# PERINTAH TUGAS
**1)** Tentukan apakah pernyataan (a), (b), dan (c) berikut sesuai dengan teks tentang tidur sesudah 'Ashar. Jawab ya atau tidak untuk masing-masing, lalu kutip kata-kata teks yang menentukannya. (a) Menurut pendapat kedua, hukum asal tidur adalah mubah. (b) Al-Laits bin Sa'ad disebut sebagai seorang faqih dari Irak. (c) Pertanyaan dalam fatawa al-Lajnah al-daimah tercantum pada nomor (26/148).
**2)** Dalam catatan, mulai dari baris pertama hingga baris yang memuat "0 comments (337, 143)" (termasuk baris itu), ganti "Element type" dengan "Tipe elemen". Tuliskan kembali hanya baris-baris tersebut tanpa perubahan lain.

# TEKS YANG DISEDIAKAN
________
Pendapat kedua: Membolehkan tidur
sesudah 'Ashar. Karena hukum asal dari tidur adalah mubah, dan tidak ada hadits
shahih yang melarangnya. Padahal hukum syar'i itu diambil dari hadits-hadits
shahih, bukan dari hadits-hadits lemah apalagi hadits palsu yang didustakan
atas nama Rasulullah Shallallahu 'Alaihi Wasallam, dan tidak pula
ditetapkan dari pendapat-pendapat manusia.
Syaikh Al-Albani dalam al-Silsilah
al-Dhaifah no. 39, sesudah beliau menyebutkan keterangan dari al-Laits bin
Sa'ad, seorang faqih dari Mesir yang sangat terkenal yang mengingkari larangan
tidur habis 'Ashar yang sudah disebutkan di atas, berkata:
"Saya sangat terpukau dengan
jawaban al-Laits tersebut yang menunjukkan kefaqihan dan keilmuannya. Tentunya
itu tidak aneh, sebab ia termasuk salah satu dari ulama tokoh kaum Muslimin dan
seorang ahli fiqih yang terkenal. Dan saya tahu persis, banyak syaikh-syaikh
(ulama-ulama) saat ini yang enggan untuk tidur setelah ‘Ashar sekali pun mereka
membutuhkan hal itu. Jika dikatakan kepadanya bahwa hadits mengenai hal itu
adalah Dha’if (lemah), pasti ia langsung menjawab, “Hadits Dha’if boleh
diamalkan dalam Fadha’il al-A’maal (amalan-amalan yang memiliki keutamaan)!”
Karena itu, renungkanlah perbedaan antara kefaqihan Salaf (generasi terdahulu)
dan keilmuan Khalaf (generasi belakang). Selesai keterangan dari beliau."
Fatwa Lajnah Daimah
Dalam fatawa al-Lajnah al-daimah
(26/148) disebutkan satu pertanyaan: "Aku pernah mendengar dari
orang-orang yang mengharamkan tidur sesudah 'Ashar, apakah pendapat itu benar?"
________
# BAHAN LATIHAN
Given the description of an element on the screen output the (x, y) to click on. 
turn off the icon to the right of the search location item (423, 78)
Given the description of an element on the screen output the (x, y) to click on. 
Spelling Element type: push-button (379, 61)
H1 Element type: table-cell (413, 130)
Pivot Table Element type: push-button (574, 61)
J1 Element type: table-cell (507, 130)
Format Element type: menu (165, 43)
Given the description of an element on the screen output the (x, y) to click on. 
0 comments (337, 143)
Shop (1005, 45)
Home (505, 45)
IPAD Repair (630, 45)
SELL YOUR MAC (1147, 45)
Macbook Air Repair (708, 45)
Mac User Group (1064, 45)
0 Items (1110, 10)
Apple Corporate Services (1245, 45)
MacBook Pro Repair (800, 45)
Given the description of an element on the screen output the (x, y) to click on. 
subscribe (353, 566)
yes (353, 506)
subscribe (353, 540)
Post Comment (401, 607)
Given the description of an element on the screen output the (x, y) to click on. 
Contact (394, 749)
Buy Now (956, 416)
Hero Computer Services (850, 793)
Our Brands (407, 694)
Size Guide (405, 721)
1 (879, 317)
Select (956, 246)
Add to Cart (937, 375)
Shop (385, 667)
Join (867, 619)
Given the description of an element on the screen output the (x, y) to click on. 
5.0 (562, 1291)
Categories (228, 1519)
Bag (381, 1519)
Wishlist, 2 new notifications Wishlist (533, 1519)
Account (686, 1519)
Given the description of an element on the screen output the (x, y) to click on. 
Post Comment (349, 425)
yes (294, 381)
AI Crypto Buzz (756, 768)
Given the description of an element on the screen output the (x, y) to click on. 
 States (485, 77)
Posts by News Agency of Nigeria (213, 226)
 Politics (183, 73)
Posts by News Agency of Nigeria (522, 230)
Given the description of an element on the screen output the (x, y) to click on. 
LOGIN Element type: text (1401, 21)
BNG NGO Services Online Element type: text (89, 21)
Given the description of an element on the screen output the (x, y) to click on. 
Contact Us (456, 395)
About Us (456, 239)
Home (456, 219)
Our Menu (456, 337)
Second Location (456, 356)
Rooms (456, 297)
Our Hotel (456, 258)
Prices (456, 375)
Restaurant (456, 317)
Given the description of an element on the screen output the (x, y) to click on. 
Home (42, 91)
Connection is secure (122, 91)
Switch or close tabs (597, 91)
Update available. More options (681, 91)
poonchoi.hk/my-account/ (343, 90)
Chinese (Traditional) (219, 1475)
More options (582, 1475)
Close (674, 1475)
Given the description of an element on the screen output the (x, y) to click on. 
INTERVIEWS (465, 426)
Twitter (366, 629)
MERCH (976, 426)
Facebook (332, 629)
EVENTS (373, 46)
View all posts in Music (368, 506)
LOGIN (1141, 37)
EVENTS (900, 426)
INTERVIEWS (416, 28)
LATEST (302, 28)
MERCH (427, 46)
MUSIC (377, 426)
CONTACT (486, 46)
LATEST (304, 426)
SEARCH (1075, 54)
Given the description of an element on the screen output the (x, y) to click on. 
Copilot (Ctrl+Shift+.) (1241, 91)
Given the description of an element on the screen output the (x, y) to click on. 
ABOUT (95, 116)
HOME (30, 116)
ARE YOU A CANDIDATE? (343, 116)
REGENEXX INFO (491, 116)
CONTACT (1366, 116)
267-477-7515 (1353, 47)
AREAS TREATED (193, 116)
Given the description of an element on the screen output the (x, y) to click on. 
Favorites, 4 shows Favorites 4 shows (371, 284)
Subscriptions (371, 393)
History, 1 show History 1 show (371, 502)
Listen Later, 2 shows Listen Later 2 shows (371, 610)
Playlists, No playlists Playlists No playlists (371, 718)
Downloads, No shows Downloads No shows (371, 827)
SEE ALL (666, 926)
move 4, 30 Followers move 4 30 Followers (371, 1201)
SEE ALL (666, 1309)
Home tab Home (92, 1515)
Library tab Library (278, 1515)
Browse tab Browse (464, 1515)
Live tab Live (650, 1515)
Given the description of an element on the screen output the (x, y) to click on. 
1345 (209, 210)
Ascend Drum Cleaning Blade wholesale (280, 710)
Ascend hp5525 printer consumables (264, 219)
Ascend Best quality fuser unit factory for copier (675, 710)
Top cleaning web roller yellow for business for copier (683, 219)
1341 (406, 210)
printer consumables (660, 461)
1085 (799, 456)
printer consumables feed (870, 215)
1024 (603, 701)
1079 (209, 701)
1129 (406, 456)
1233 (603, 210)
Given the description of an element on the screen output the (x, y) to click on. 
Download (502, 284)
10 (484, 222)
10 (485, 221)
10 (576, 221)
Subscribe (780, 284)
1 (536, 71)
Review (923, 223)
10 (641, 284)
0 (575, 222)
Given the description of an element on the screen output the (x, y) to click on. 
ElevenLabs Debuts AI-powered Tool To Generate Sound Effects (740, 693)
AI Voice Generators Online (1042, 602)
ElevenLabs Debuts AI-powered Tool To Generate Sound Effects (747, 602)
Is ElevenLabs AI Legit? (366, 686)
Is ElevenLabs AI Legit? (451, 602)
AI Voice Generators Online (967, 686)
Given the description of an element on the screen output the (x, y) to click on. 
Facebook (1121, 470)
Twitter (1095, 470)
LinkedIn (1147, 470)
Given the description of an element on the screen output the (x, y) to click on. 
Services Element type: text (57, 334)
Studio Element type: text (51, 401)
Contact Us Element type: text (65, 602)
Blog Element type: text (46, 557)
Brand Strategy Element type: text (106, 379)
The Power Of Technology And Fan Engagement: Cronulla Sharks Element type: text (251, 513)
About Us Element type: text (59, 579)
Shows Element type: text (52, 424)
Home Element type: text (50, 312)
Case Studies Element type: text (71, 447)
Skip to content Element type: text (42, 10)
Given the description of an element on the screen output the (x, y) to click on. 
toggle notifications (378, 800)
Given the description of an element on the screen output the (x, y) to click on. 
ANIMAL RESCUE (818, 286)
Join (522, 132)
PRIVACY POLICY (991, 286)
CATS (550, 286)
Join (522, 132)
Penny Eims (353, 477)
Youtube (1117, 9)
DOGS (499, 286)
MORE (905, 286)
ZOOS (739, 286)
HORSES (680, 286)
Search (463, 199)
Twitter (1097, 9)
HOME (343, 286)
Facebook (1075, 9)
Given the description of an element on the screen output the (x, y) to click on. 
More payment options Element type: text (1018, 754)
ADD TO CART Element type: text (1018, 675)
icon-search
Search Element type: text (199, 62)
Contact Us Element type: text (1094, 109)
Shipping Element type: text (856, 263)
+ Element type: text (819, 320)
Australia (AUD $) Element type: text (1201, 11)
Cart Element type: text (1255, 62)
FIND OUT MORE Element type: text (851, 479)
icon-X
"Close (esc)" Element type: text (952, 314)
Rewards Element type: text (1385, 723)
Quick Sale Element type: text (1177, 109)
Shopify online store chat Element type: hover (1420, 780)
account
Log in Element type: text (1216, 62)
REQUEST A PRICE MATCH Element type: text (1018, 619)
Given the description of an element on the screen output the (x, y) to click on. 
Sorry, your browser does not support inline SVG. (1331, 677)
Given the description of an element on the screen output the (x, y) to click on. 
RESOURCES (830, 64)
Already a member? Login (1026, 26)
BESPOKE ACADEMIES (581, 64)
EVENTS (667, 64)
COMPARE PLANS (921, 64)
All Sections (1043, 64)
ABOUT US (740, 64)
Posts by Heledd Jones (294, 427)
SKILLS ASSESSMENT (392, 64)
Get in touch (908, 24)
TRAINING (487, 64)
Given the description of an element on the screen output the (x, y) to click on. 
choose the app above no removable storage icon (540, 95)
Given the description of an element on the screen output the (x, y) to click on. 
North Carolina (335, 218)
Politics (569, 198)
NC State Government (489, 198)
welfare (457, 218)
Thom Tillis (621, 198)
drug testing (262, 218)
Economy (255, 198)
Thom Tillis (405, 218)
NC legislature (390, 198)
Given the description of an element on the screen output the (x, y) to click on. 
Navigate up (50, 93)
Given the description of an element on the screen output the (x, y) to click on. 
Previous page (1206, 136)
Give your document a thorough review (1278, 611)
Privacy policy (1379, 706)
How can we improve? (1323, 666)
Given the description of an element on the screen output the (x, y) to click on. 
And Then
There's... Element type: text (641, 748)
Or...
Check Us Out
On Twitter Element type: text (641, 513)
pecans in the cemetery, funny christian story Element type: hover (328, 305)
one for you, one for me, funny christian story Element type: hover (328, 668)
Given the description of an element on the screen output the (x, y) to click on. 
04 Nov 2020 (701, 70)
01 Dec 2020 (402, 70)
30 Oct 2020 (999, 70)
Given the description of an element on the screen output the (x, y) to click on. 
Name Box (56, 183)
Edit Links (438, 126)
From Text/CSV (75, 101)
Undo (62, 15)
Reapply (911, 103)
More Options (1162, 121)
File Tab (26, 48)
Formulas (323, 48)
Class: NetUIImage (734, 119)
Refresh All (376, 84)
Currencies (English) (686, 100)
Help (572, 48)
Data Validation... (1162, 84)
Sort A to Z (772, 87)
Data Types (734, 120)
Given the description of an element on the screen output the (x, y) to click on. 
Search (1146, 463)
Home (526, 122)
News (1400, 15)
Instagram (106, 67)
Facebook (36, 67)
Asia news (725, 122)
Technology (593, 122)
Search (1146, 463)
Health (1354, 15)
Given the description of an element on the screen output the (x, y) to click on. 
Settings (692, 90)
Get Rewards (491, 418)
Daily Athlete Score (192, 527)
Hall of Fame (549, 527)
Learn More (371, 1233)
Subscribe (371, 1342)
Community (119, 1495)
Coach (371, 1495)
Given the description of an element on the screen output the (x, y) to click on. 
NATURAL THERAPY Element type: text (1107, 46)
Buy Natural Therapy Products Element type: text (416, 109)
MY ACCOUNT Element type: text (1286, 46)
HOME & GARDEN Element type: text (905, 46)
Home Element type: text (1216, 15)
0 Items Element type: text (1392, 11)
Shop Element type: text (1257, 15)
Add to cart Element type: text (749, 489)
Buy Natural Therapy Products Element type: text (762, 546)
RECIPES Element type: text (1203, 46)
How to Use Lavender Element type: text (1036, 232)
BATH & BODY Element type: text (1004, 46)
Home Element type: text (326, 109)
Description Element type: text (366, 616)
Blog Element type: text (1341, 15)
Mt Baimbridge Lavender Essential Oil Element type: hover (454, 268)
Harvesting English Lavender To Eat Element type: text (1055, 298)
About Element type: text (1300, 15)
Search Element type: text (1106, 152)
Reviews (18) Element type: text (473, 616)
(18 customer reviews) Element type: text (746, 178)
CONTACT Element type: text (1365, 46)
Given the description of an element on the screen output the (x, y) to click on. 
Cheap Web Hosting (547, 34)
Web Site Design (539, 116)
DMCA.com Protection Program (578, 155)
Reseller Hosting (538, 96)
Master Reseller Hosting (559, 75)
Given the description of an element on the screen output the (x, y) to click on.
________
# JAWABAN PER TUGAS
**1)**
(a) Ya: "Karena hukum asal dari tidur adalah mubah"
(b) Tidak: "seorang faqih dari Mesir yang sangat terkenal"
(c) Ya: "(26/148) disebutkan satu pertanyaan"

**2)**
Given the description of an element on the screen output the (x, y) to click on. 
turn off the icon to the right of the search location item (423, 78)
Given the description of an element on the screen output the (x, y) to click on. 
Spelling Tipe elemen: push-button (379, 61)
H1 Tipe elemen: table-cell (413, 130)
Pivot Table Tipe elemen: push-button (574, 61)
J1 Tipe elemen: table-cell (507, 130)
Format Tipe elemen: menu (165, 43)
Given the description of an element on the screen output the (x, y) to click on. 
0 comments (337, 143)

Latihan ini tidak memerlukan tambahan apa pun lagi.